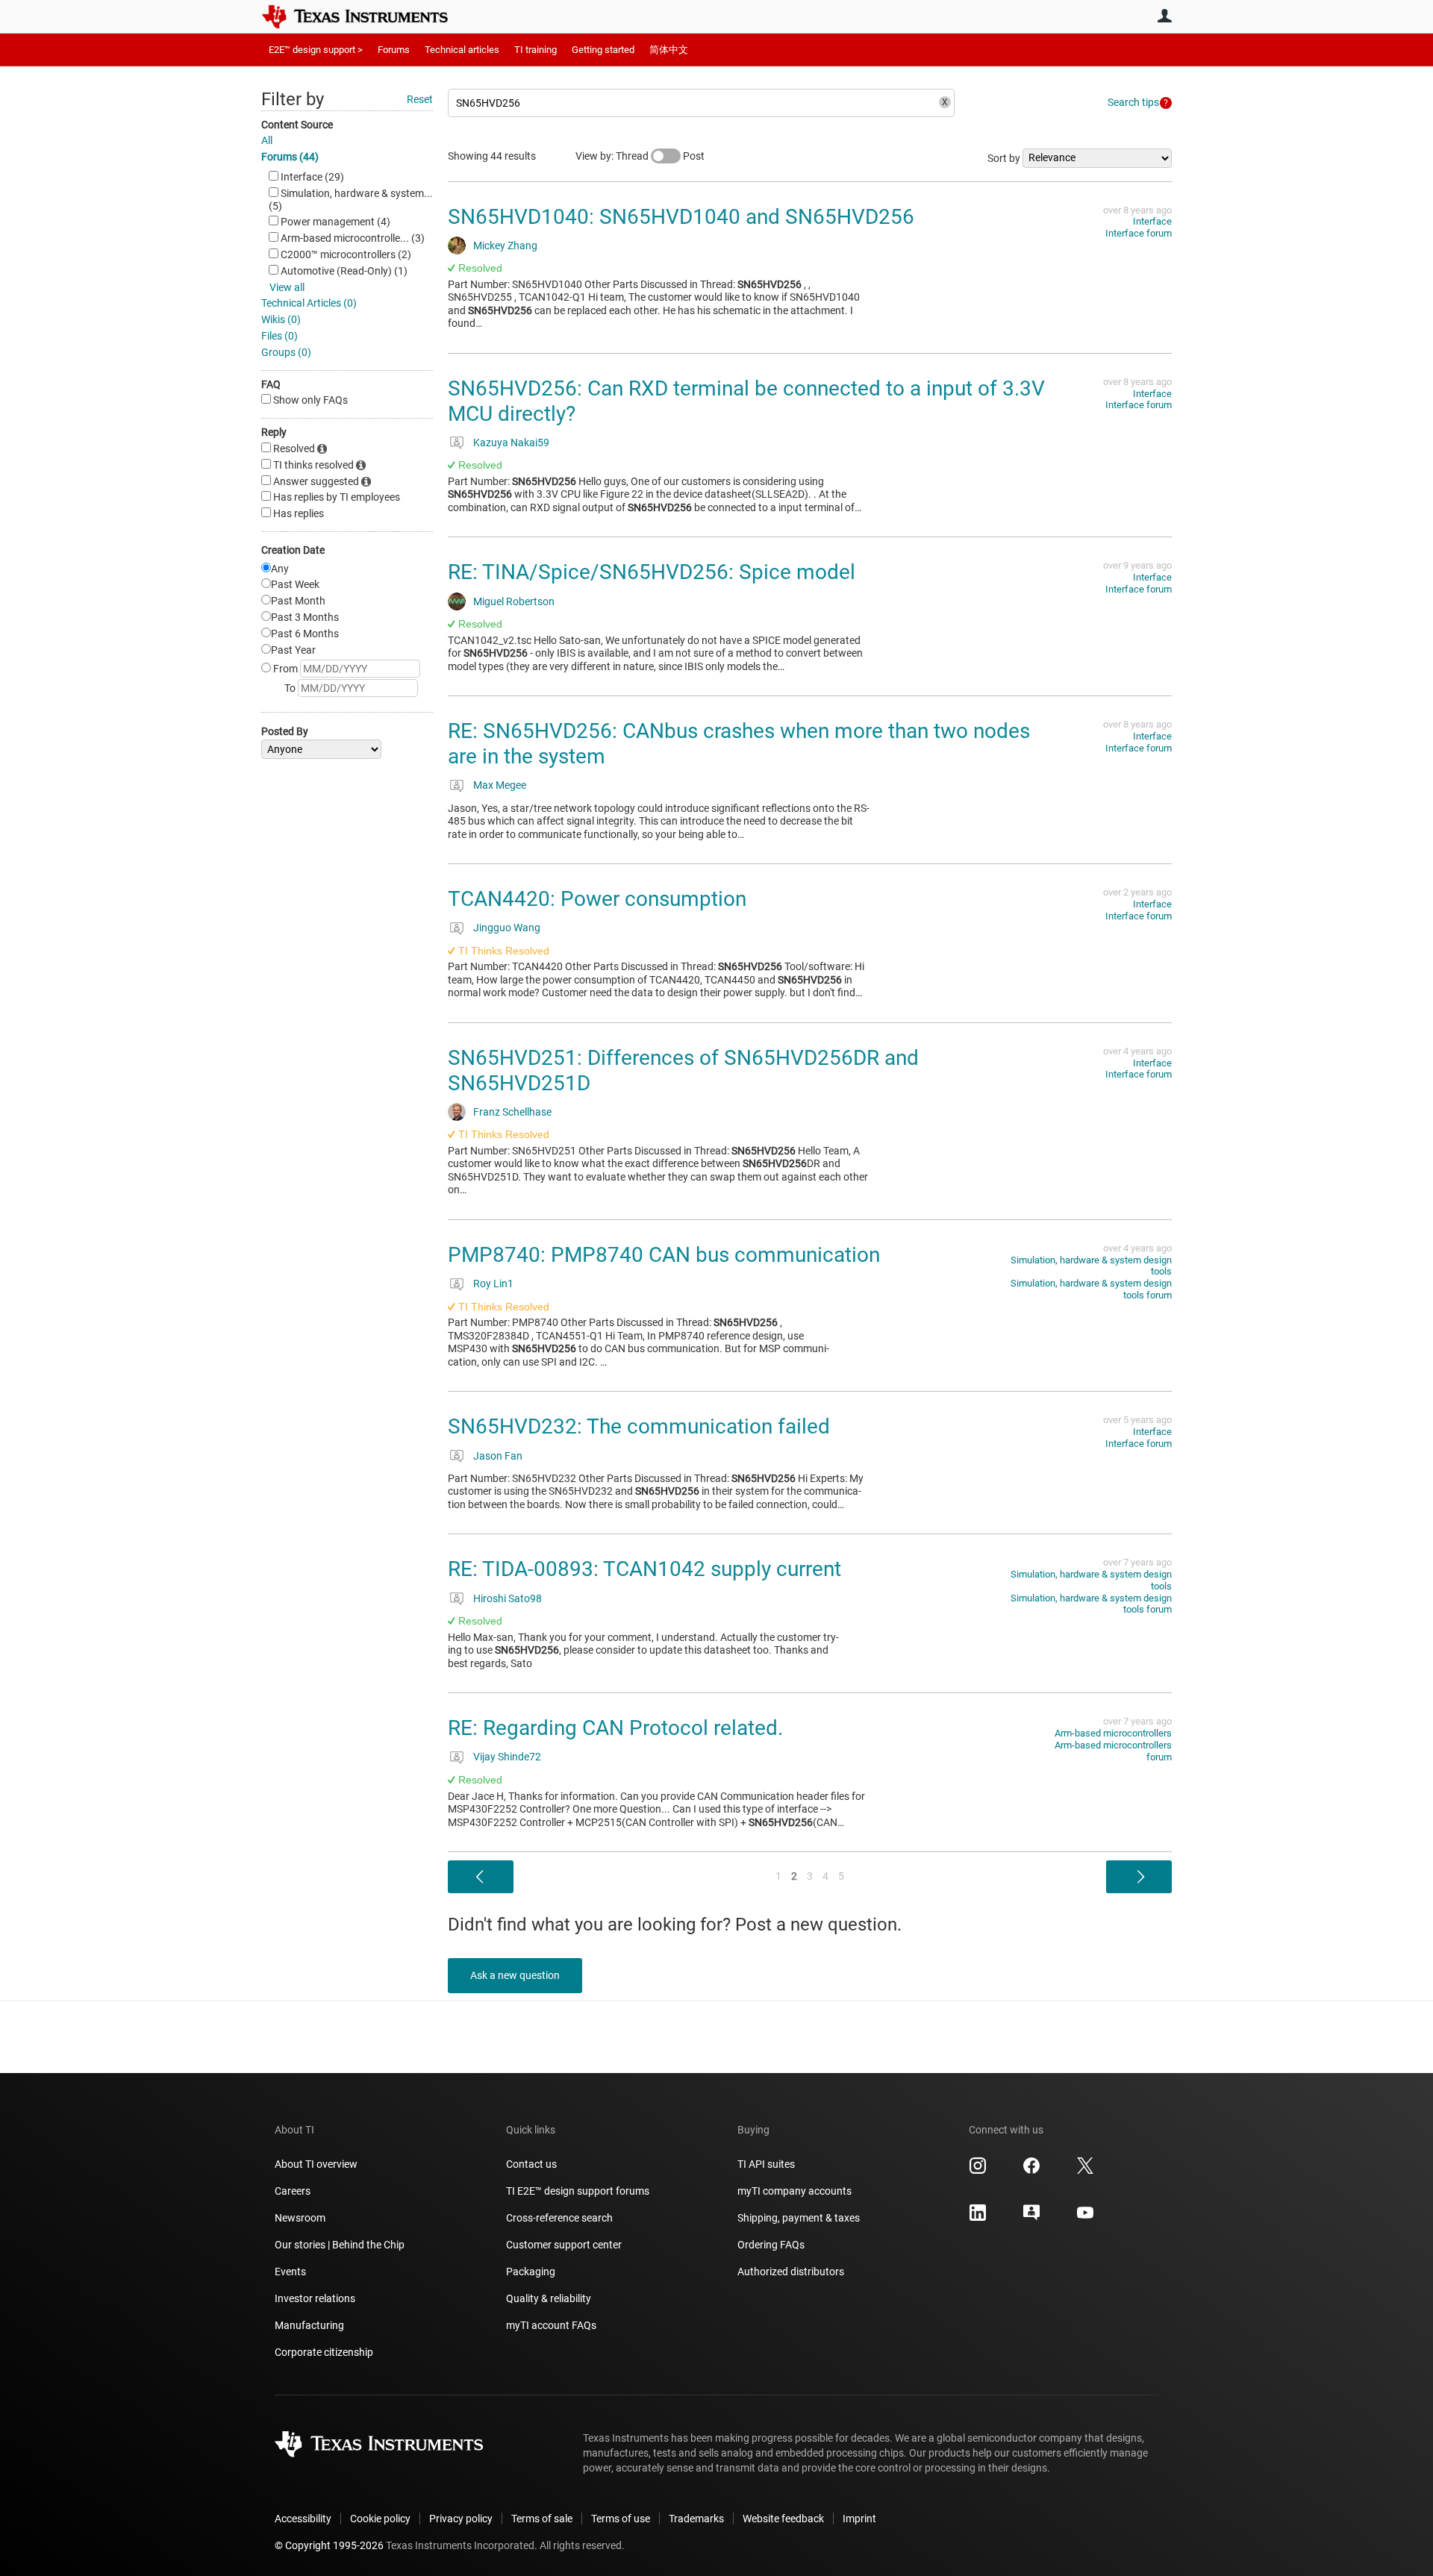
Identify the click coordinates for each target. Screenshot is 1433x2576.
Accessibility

○ ○ ○ ○ ○

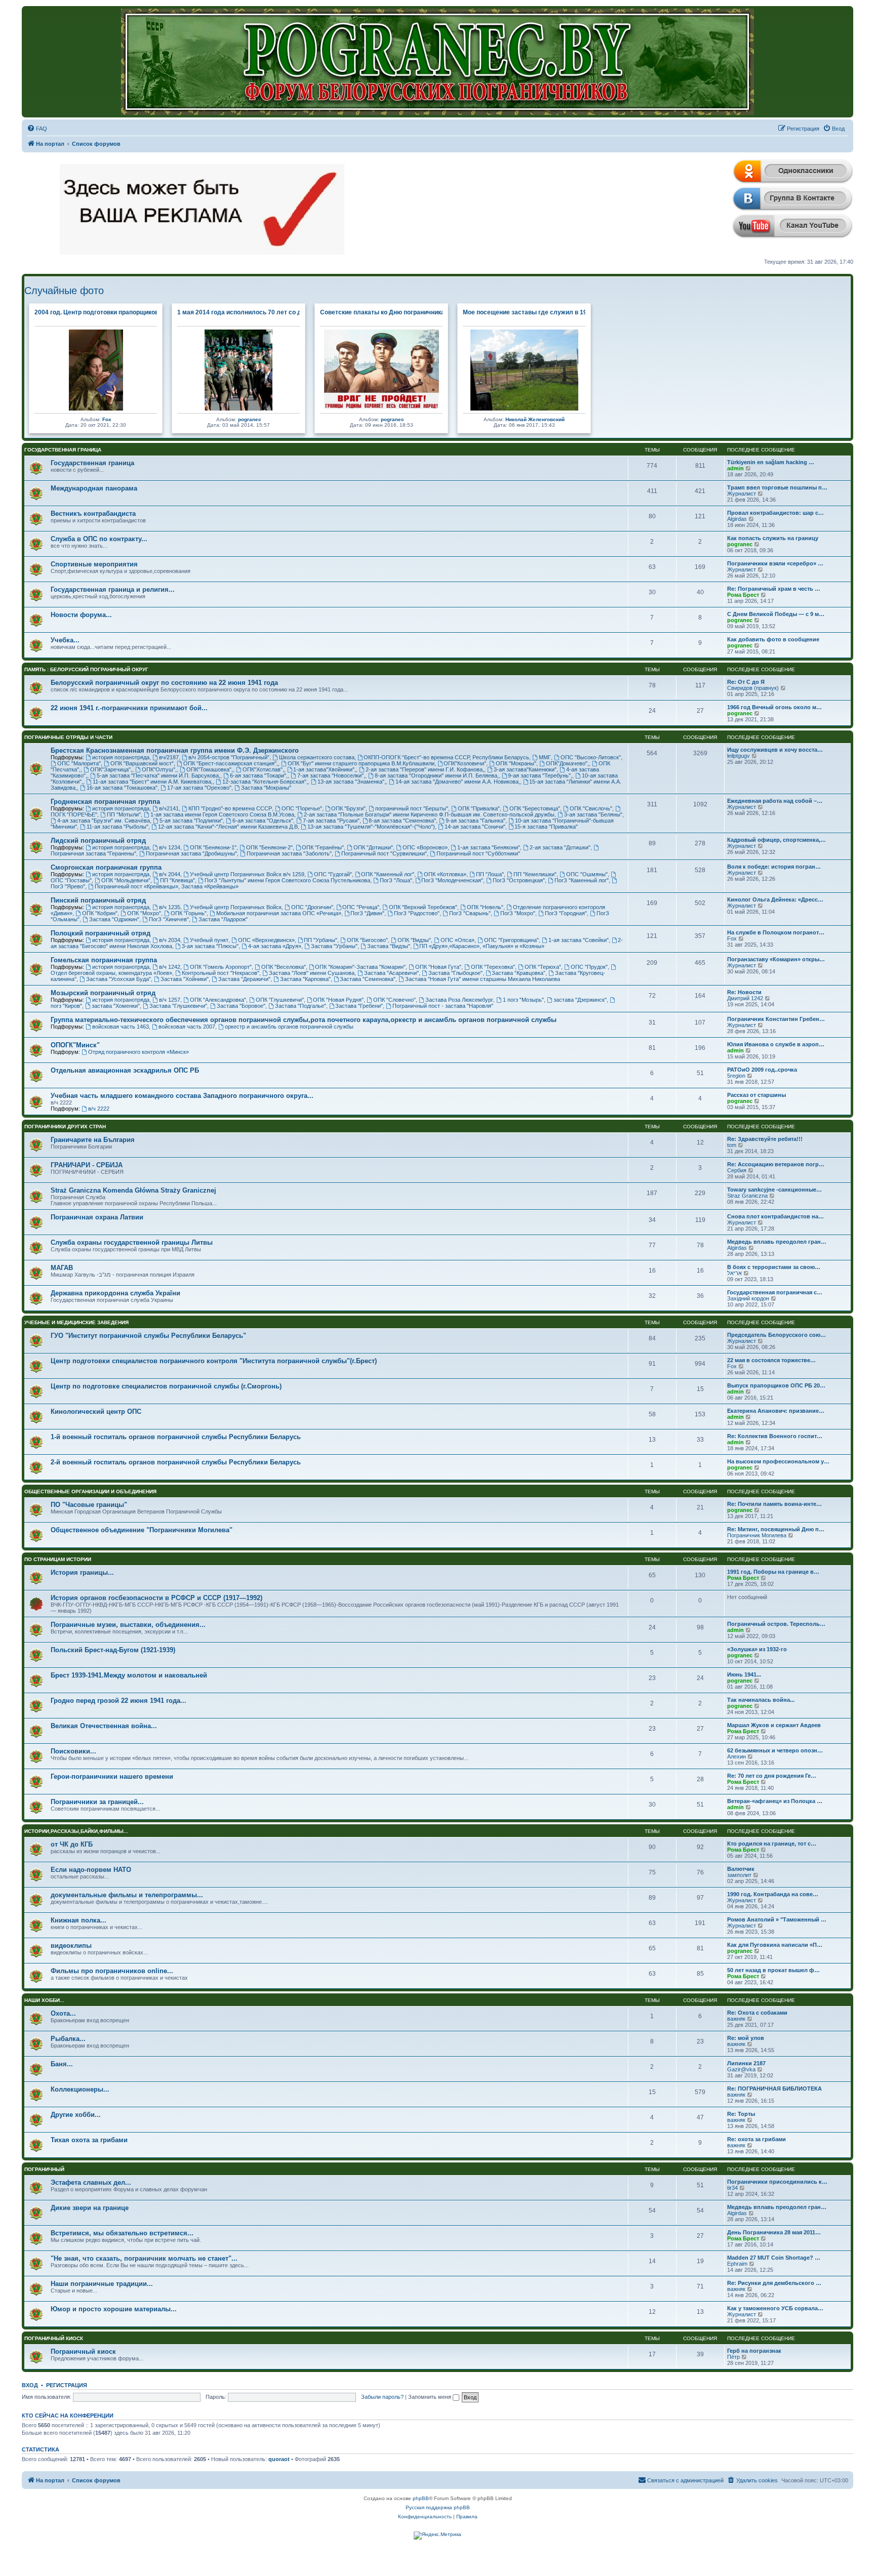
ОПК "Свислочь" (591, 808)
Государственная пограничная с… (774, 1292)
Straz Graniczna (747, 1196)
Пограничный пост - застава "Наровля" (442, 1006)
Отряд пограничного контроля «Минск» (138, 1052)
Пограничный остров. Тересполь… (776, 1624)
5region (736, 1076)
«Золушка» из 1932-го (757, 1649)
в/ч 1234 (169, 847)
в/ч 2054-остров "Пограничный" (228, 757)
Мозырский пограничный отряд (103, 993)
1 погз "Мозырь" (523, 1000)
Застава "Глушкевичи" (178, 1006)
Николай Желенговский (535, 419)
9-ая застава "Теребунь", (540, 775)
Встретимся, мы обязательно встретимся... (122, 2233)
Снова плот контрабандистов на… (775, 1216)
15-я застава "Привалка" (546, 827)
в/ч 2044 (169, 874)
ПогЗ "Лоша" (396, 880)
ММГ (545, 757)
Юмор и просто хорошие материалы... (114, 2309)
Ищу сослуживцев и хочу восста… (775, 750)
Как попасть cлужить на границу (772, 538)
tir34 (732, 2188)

○ ○ ○ ○ ○

* _Exercise instructions_
In the listing above, find the line containing "Identify the click" and the line containing "Accessibility", then retype both and every line between them exactly, with nothing else.

* _Output of the task_
Identify the click coordinates for each target. Screenshot is 1433x2576.
Accessibility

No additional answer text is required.